Johnny 'Bump City' Bumphus (August 17, 1960 – January 31, 2020) was an American professional boxer who held the WBA super lightweight title in 1984 and challenged once for the WBC and IBF welterweight titles in 1987.

Amateur career
Bumphus began boxing as an amateur at the age of eight out of the Tacoma Boy's Club Boxing Club, located on 25th and Yakima Avenue.

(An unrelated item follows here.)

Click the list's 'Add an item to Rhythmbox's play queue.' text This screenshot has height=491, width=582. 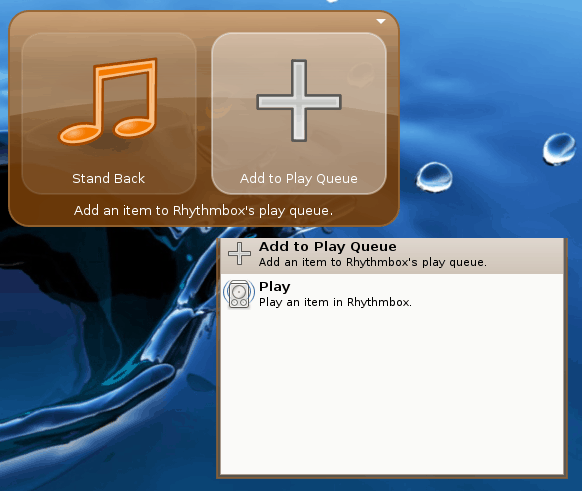click(373, 262)
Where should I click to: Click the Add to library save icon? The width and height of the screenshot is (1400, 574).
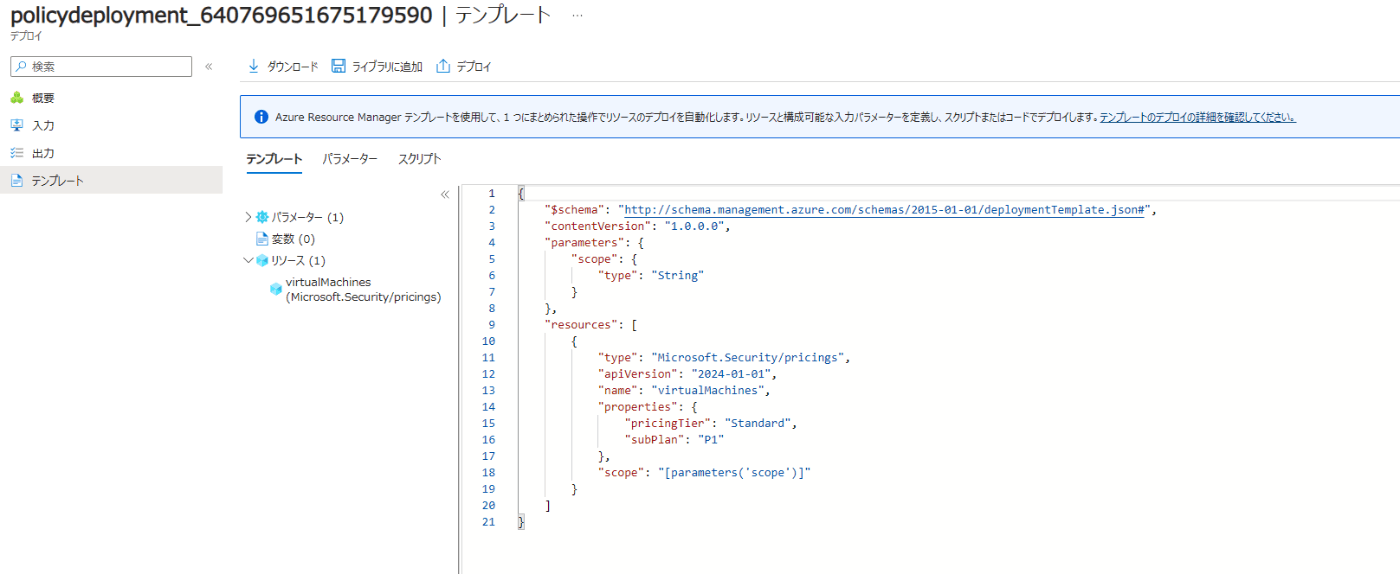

He was one of four World Champions to begin boxing in Tacoma, the others being Freddie Steele, Rocky Lockridge and Leo Randolph.

His amateur highlights were:
1977 National AAU Featherweight Champion, decisioning Lee Simmons of Akron, Ohio, in the final.
1979 National Golden Gloves Champion (132 lbs), defeating Efrain Nieves at Indianapolis

In 1979 he was ranked #1 U.S. Lightweight by the U.S. Amateur Boxers and Coaches Association, meanwhile, serving as a deputy sheriff with the Nashville Sheriff's Department in Nashville, Tennessee.

Bumphus had qualified for the 1980 American Olympic boxing team but did not compete due to the American boycott of the Moscow Olympics. Bumphus was the torch bearer for the American Olympians.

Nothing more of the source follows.